- **SELEÇÃO**
++++++++++

Os olhos de Tirésias, de Cristina Drios



Ficha técnica
TítuloOs olhos de Tirésias
Autora – Cristina Drios
Editora – Teorema
Páginas – 216
Datas de leitura – 05 a 11 de junho de 2018

Opinião
Faz praticamente um ano que fiz a minha estreia na Feira do Livro de Lisboa e, para assinalar esse momento histórico, comprometi-me a ler durante o mês de junho as obras que comprei há um ano atrás na Feira. Não sei se vou conseguir lê-las todas, mas vou tentar.
Dei início ao meu compromisso lendo uma (mais uma!) recomendação da Márcia Balsas e que comprei a muito bom preço o ano passado na FLL, pois era livro do dia. Os olhos de Tirésias foi finalista do Prémio LeYa em 2012 e está primorosamente bem escrito. Tropeçamos a cada passo com o cuidado e o mimo que a autora pôs nas palavras, na construção de frases e naquilo que as mesmas nos transmitem. Sentimo-nos embalados, as histórias e as personagens que se vão entrelaçando ao longo da narrativa têm um sabor muito próprio, conduzem-nos entre dois países, entre dois tempos, entre duas épocas muito distintas e acima de tudo embrenham-nos no seio de uma família portuguesa arrancada das fragas da serra da Lousã.
Mateus Mateus não se destaca apenas pela dobragem de nome. É um jovem de praticamente dois metros e que não é capaz de sentir emoção nenhuma, nem mesmo quando lhe morre o pai. Por ser assim, destituído da vontade de reagir à dor, à alegria, ao prazer, ao sofrimento, é-lhe renegado o direito de pertencer à família e acaba sendo criado pelo pároco da aldeia. Com dezassete anos, alista-se no Corpo Expedicionário Português e parte para a região de Flandres onde combaterá até ao final da Primeira Grande Guerra. Quase cem anos depois, a sua neta nada sabe sobre o gigante avô. Apenas possui uma fotografia sua e será esta o mote para uma decisão que mudará a sua vida – irá fazer tudo o que estiver ao seu alcance para descobrir quem foi Mateus Mateus, por que razão a sua vida sempre esteve envolta numa aura cerrada de mistério e, com essas descobertas, publicar um livro que o homenageie.
Da narradora também não sabemos muito. É casada, mas as brechas resultantes de interesses distintos e da súbita vontade de saber mais sobre os seus e sobre si própria e que a levará a outras paragens e a outros mundos provocam um distanciamento que parece não ter solução. Refugia-se inúmeras vezes no seu “nicho” profissional, um espaço diminuto num prédio dominado por escritórios de advogados e é nesses momentos de solidão que sentimos que esta narradora poderá, quiçá, ser um espelho da própria autora e das dificuldades inerentes à exigente tarefa de criar um romance.

++++++++++

- **DADOS BRUTOS**
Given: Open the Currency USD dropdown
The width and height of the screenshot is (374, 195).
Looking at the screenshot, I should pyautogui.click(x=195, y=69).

++++++++++

- **TAREFAS A REALIZAR**
**A.** Transcreva da crítica de Os olhos de Tirésias o trecho que começa em "Ficha técnica" e segue até "mas vou tentar.".
**B.** Responda, com base na crítica de Os olhos de Tirésias:
(i) Em que ano o livro foi finalista do Prémio LeYa?
(ii) Com que idade Mateus Mateus se alista no Corpo Expedicionário Português?
(iii) Quantas páginas tem o livro?

- **AS RESPOSTAS**
**A.**
Ficha técnica
TítuloOs olhos de Tirésias
Autora – Cristina Drios
Editora – Teorema
Páginas – 216
Datas de leitura – 05 a 11 de junho de 2018

Opinião
Faz praticamente um ano que fiz a minha estreia na Feira do Livro de Lisboa e, para assinalar esse momento histórico, comprometi-me a ler durante o mês de junho as obras que comprei há um ano atrás na Feira. Não sei se vou conseguir lê-las todas, mas vou tentar.

**B.**
(i) Em 2012.
(ii) Com dezassete anos.
(iii) 216 páginas.